**EXERCISE DATA**
------------------------------------
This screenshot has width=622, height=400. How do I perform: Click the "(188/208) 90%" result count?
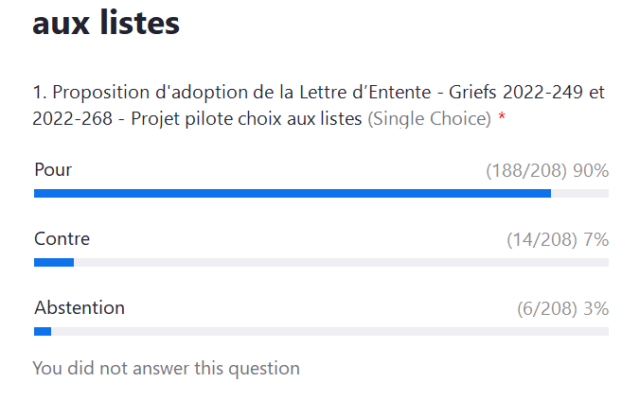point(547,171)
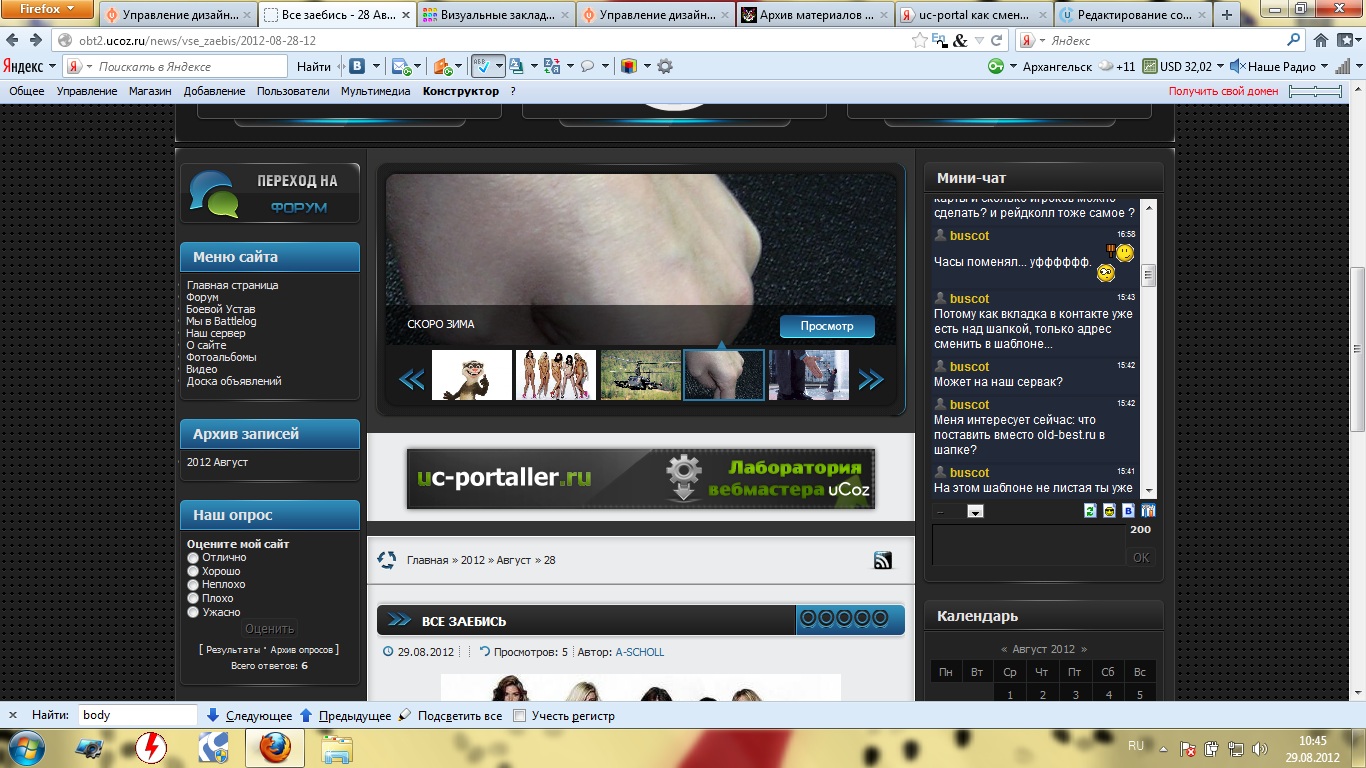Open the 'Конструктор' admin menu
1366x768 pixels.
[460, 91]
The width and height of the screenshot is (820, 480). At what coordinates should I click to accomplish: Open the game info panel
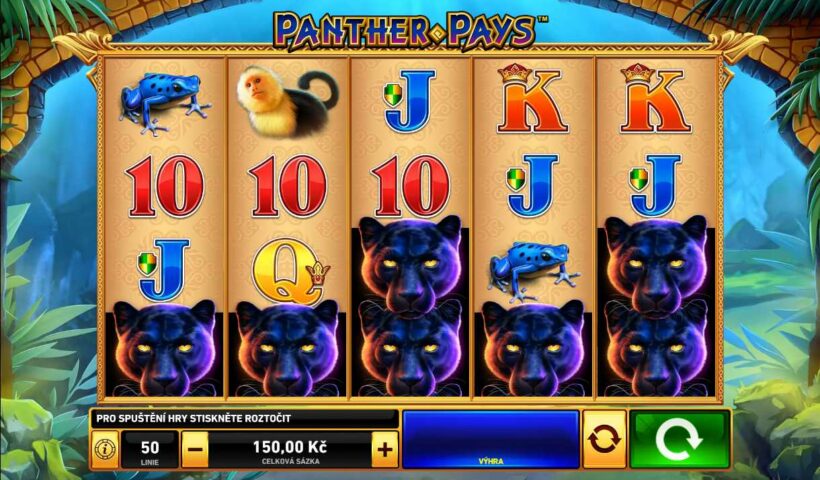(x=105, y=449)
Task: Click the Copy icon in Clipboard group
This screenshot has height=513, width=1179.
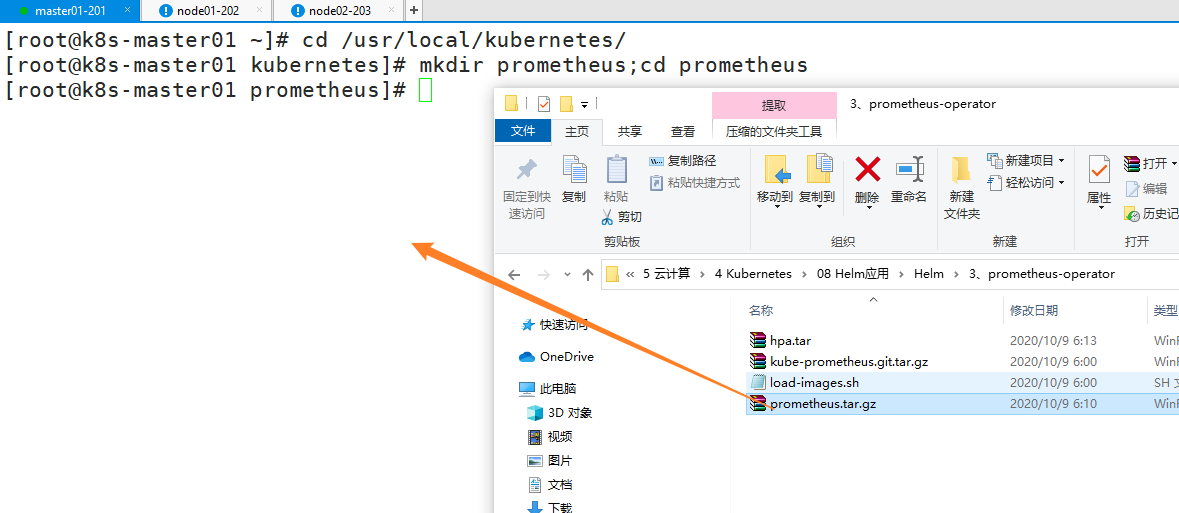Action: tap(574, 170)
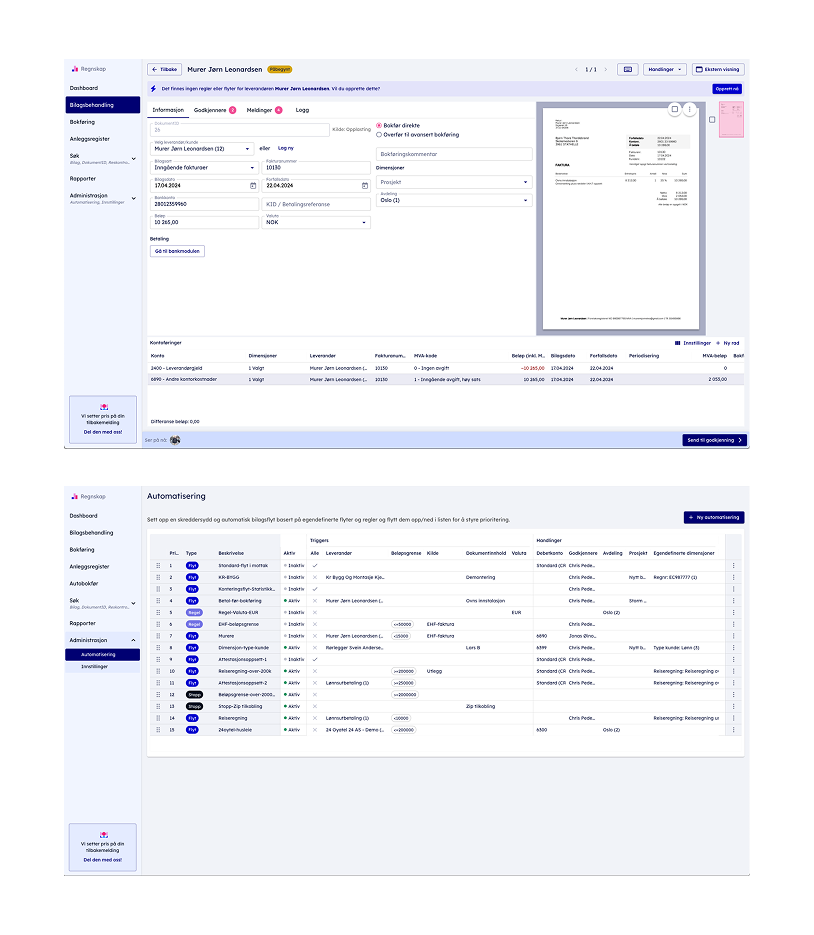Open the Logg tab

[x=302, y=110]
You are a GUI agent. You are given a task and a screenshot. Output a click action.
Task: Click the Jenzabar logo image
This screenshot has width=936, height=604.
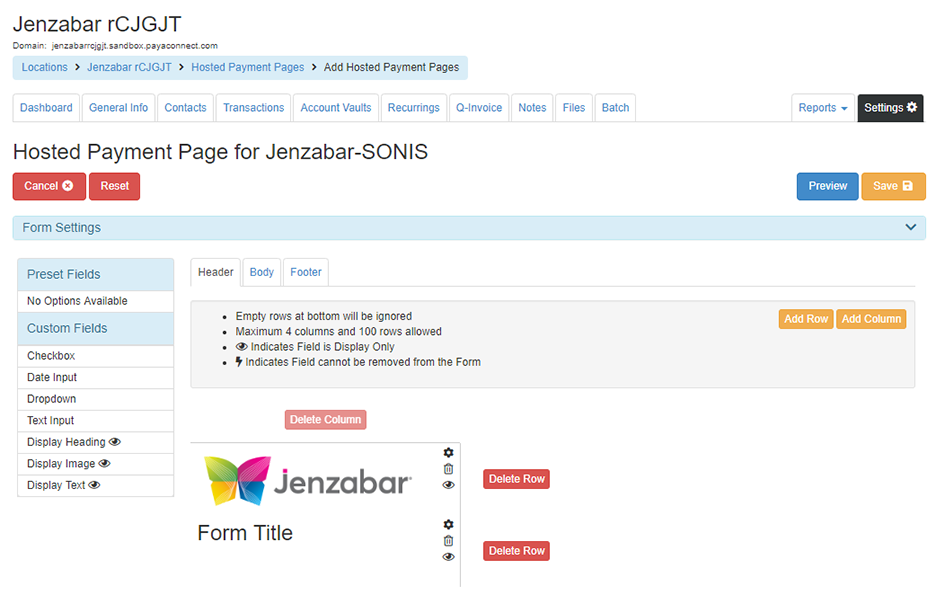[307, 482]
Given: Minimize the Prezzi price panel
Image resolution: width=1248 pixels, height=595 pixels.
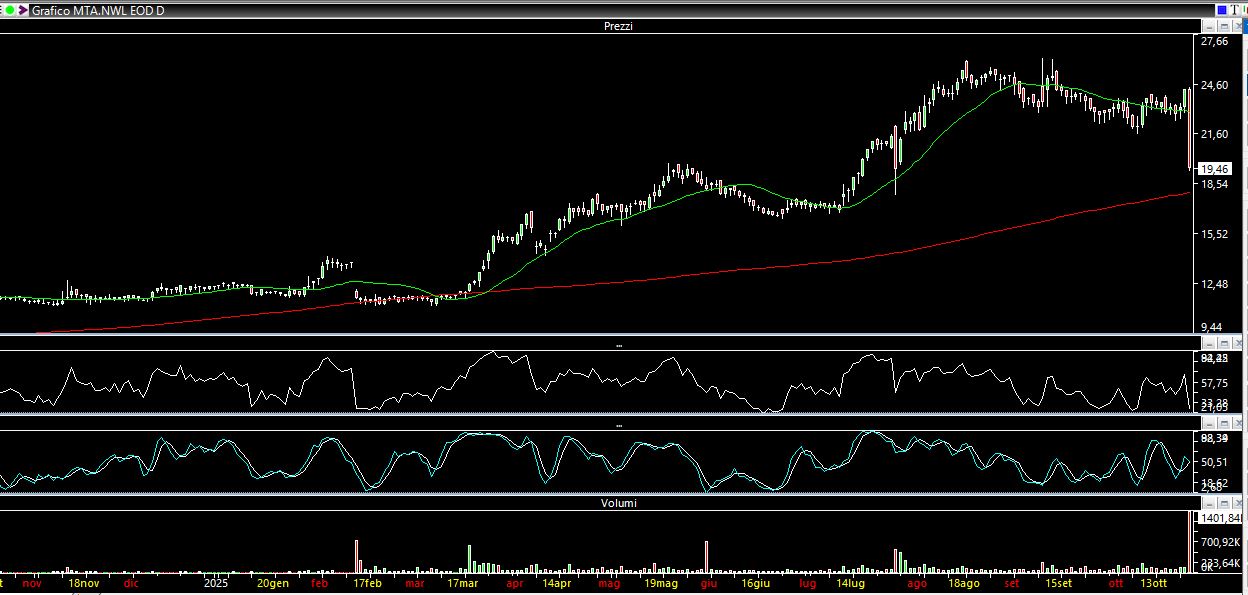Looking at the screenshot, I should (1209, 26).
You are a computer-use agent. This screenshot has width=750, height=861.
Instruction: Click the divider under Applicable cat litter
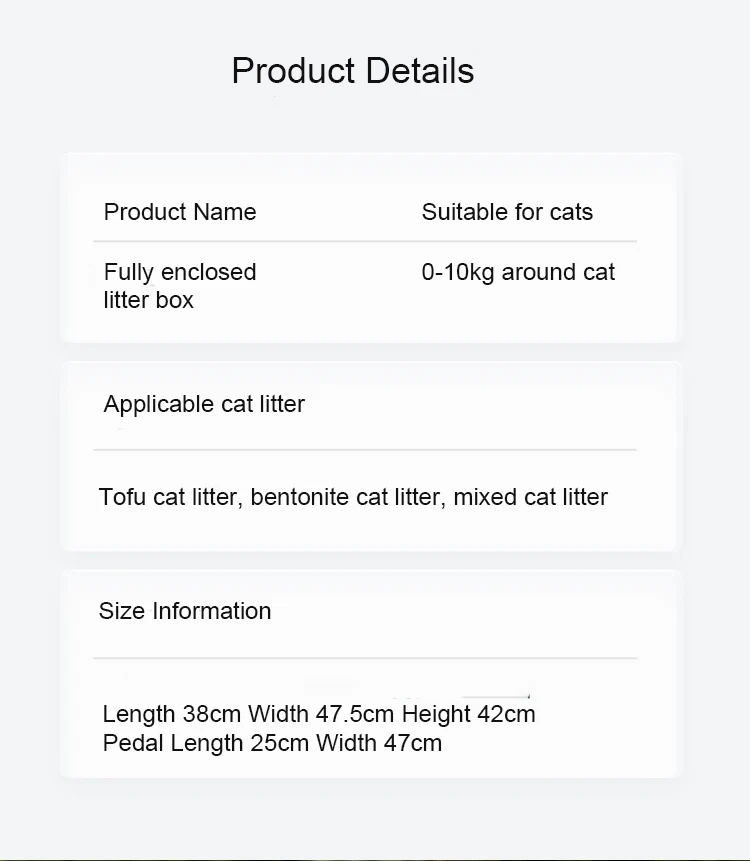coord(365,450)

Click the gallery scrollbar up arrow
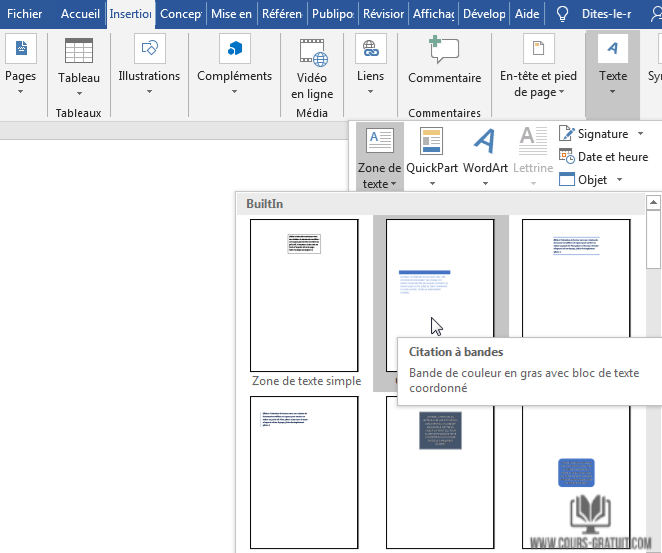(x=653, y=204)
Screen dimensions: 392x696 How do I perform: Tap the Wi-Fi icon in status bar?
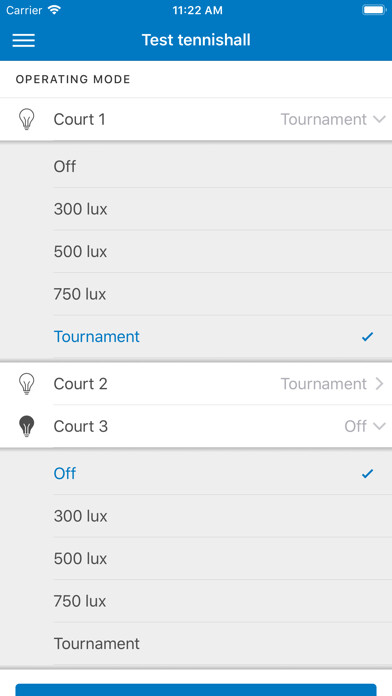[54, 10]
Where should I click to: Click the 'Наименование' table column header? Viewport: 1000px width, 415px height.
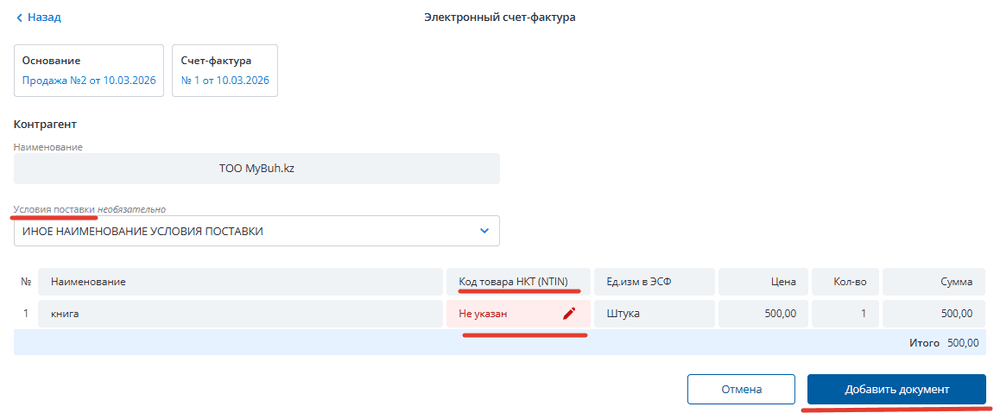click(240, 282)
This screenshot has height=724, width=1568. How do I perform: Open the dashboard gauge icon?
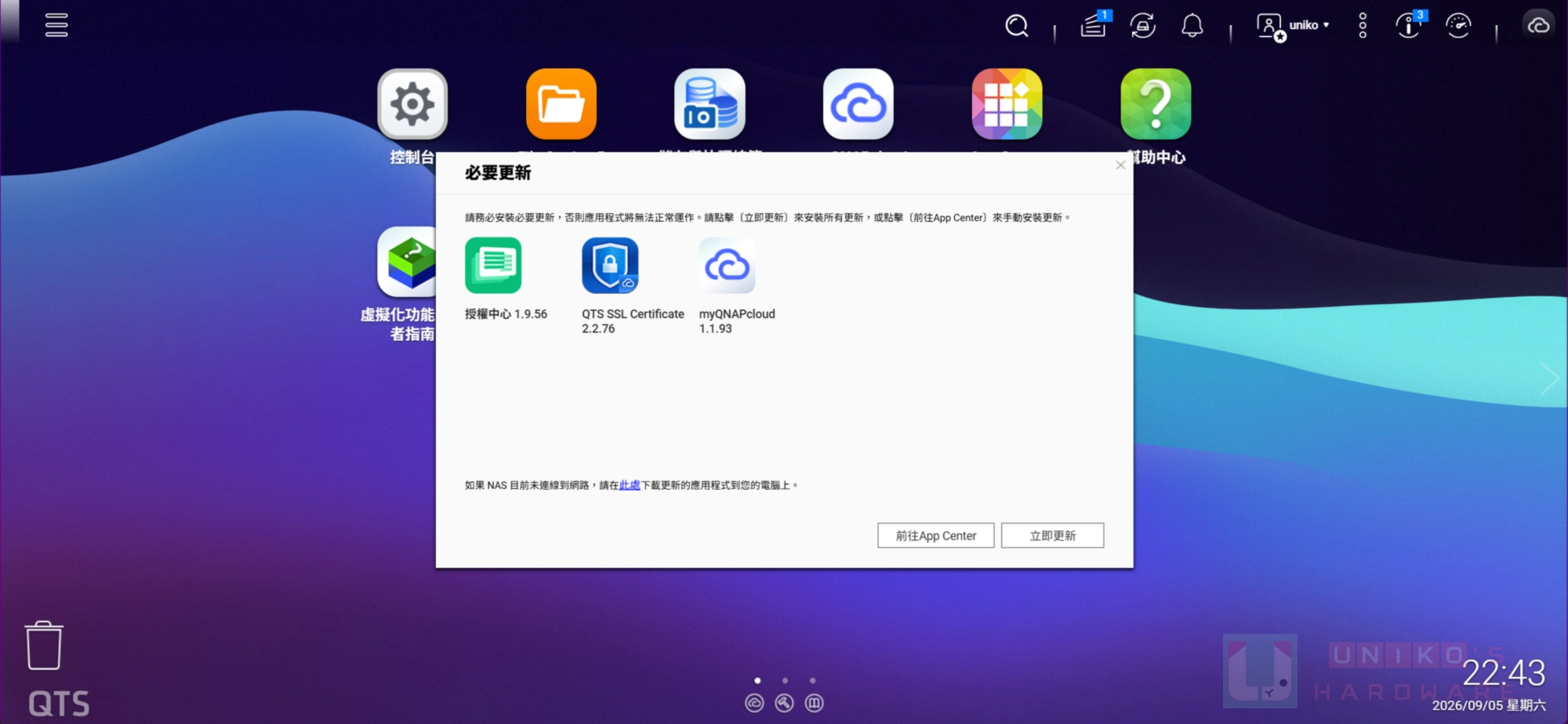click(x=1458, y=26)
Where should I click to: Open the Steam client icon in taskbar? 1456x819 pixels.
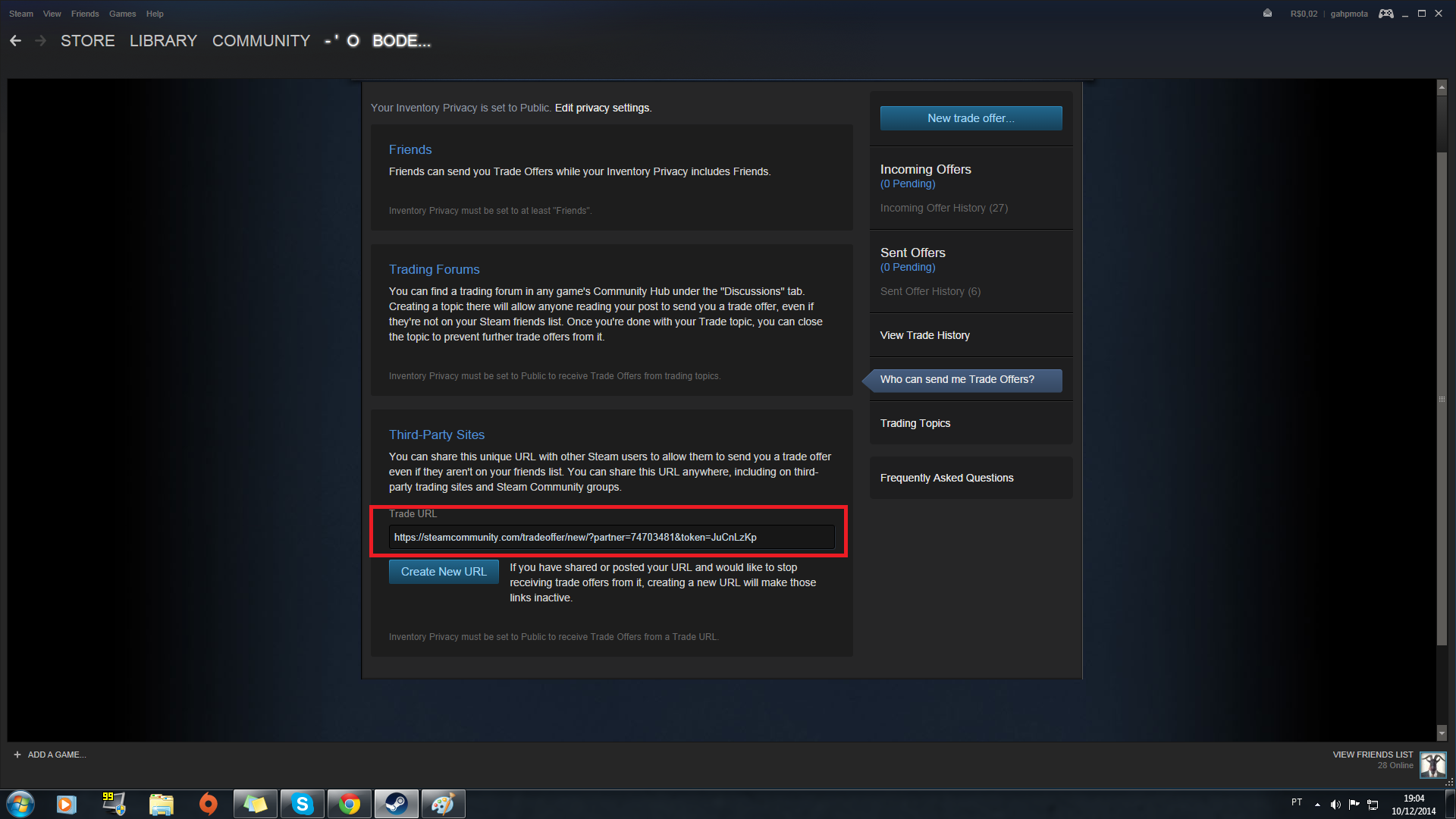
------------------------------------
Which lines of the data above contain the string "agent"? Copy each of them.

You are a GUI agent. You are given a task and a screenshot. Output a click action.
You are a computer-use agent. This screenshot has width=750, height=861.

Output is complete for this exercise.